What the exercise asks
Within the data below, find the string "agent" and return each line where it occurs.

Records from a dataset
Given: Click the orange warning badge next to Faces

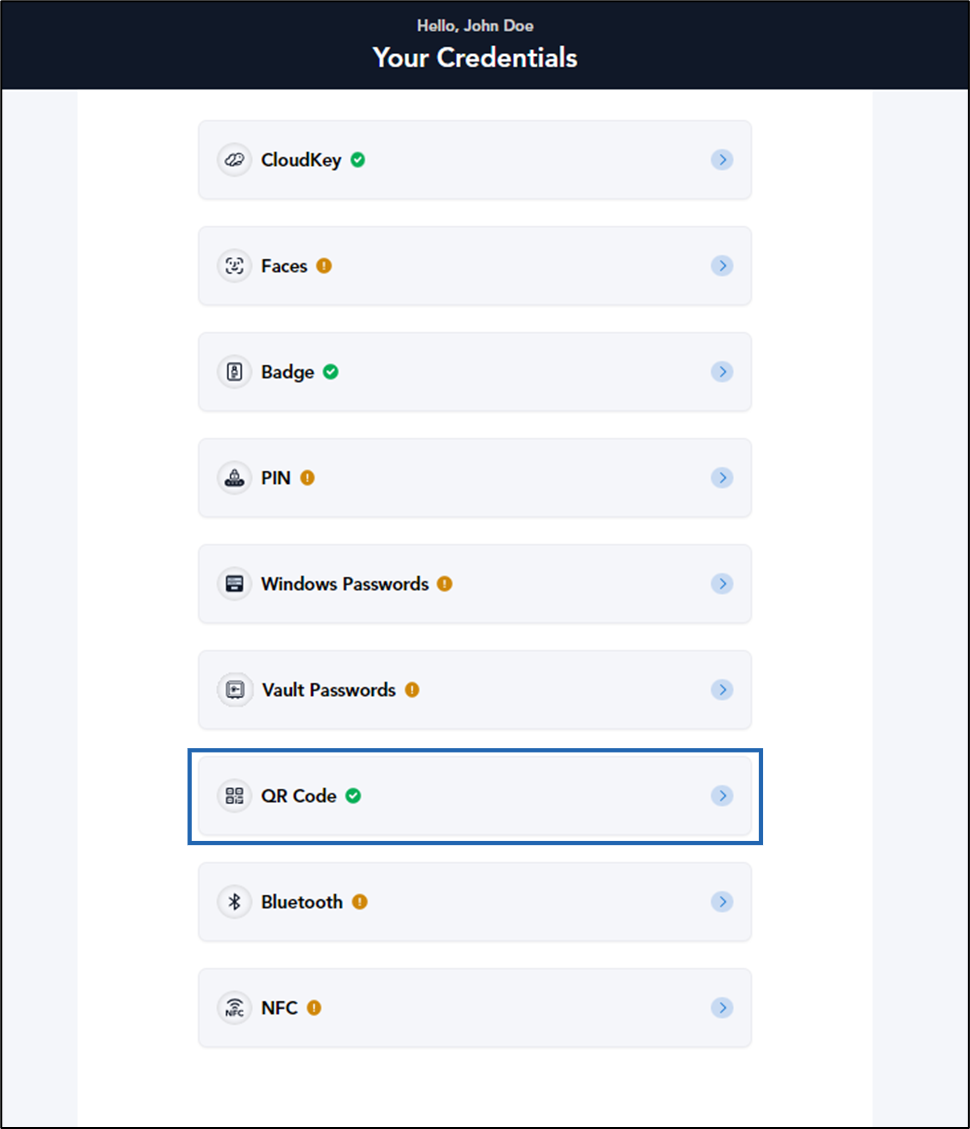Looking at the screenshot, I should click(324, 266).
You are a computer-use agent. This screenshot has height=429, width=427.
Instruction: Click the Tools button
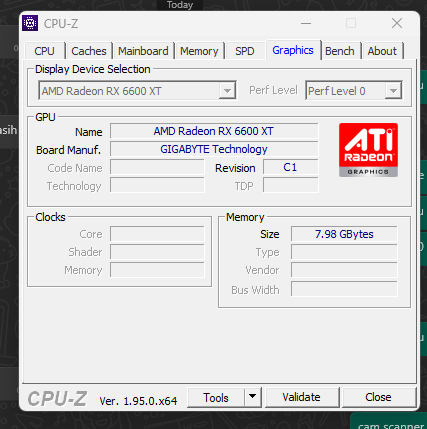pos(216,397)
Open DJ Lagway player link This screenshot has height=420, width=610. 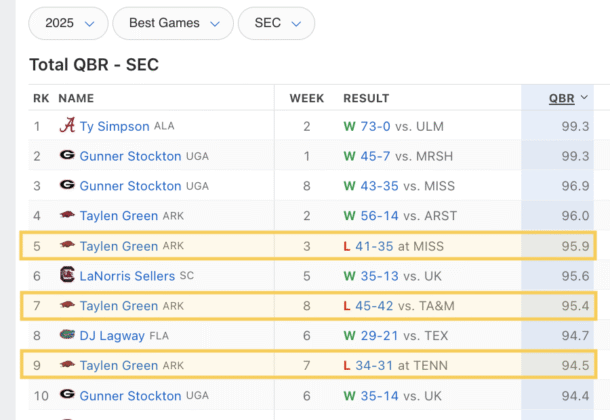click(x=113, y=336)
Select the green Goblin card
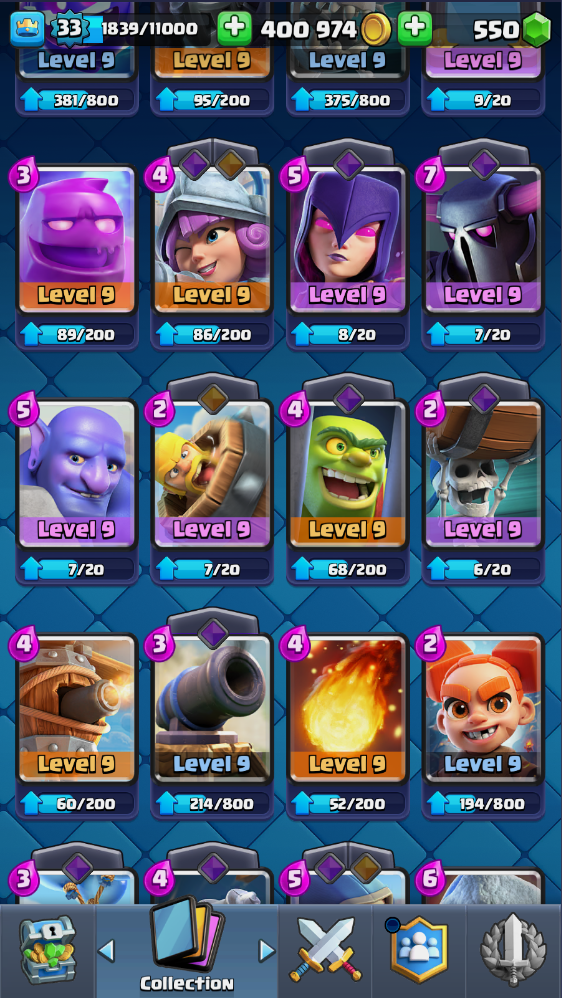Image resolution: width=562 pixels, height=998 pixels. [x=347, y=475]
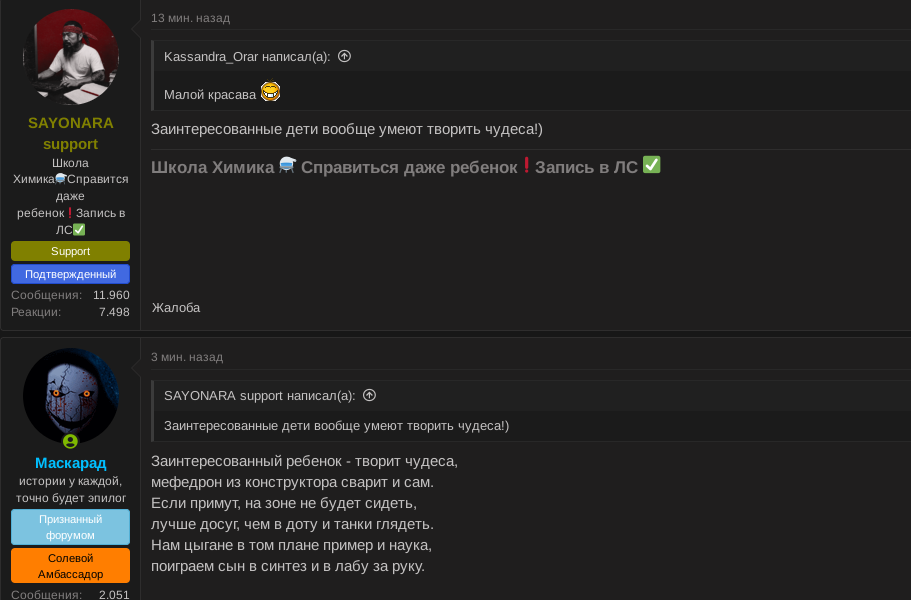
Task: Click the laughing emoji in the quote
Action: [270, 93]
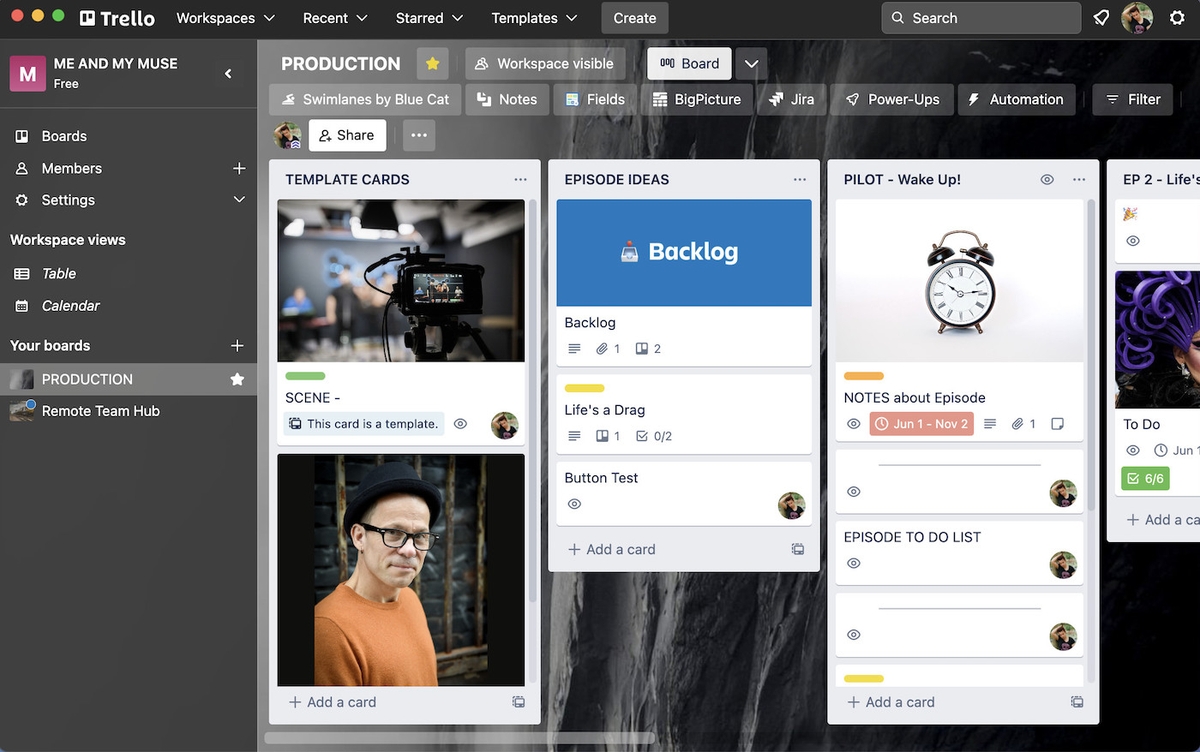Image resolution: width=1200 pixels, height=752 pixels.
Task: Open the Jira power-up
Action: (x=791, y=99)
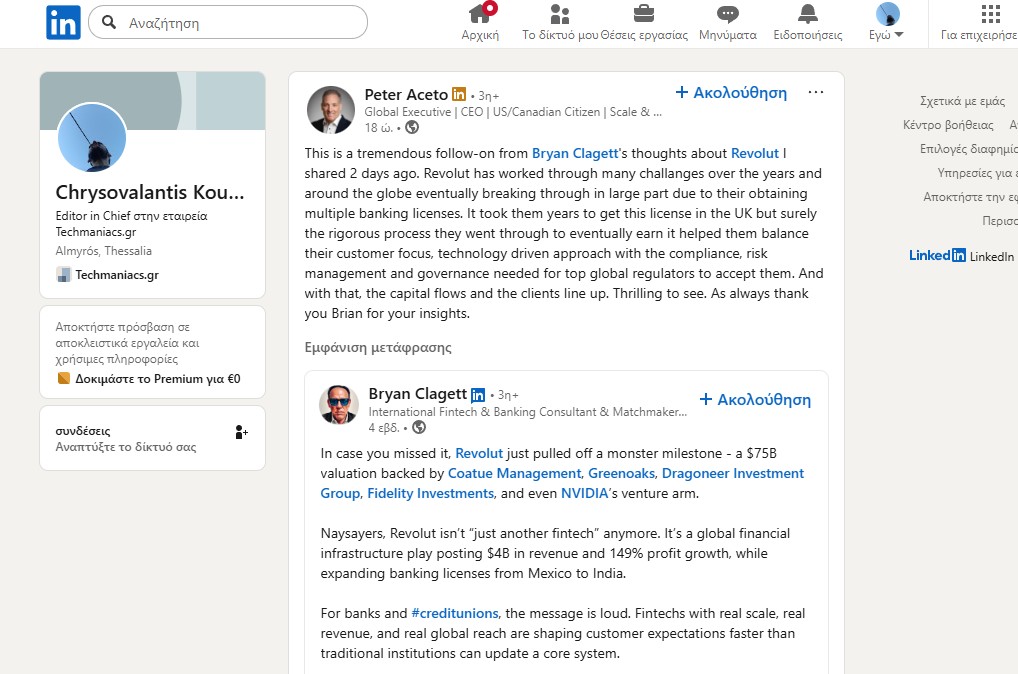Open the Για επιχειρήσεις apps grid menu
Image resolution: width=1018 pixels, height=674 pixels.
(990, 14)
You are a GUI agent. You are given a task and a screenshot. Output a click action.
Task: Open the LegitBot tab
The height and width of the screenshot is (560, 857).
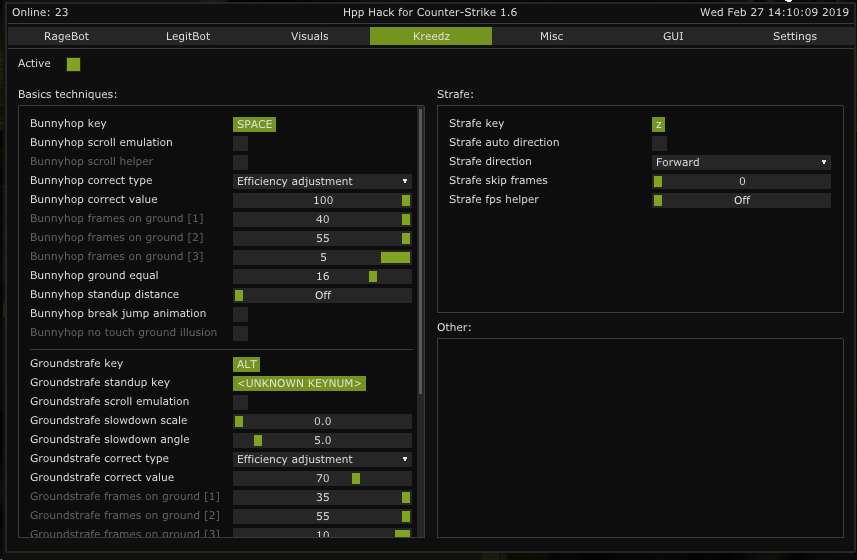pyautogui.click(x=188, y=36)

Answer to this problem
You are a computer-use agent. This screenshot has height=429, width=427.
You are a GUI agent. You are given a task and a screenshot. Output a click action.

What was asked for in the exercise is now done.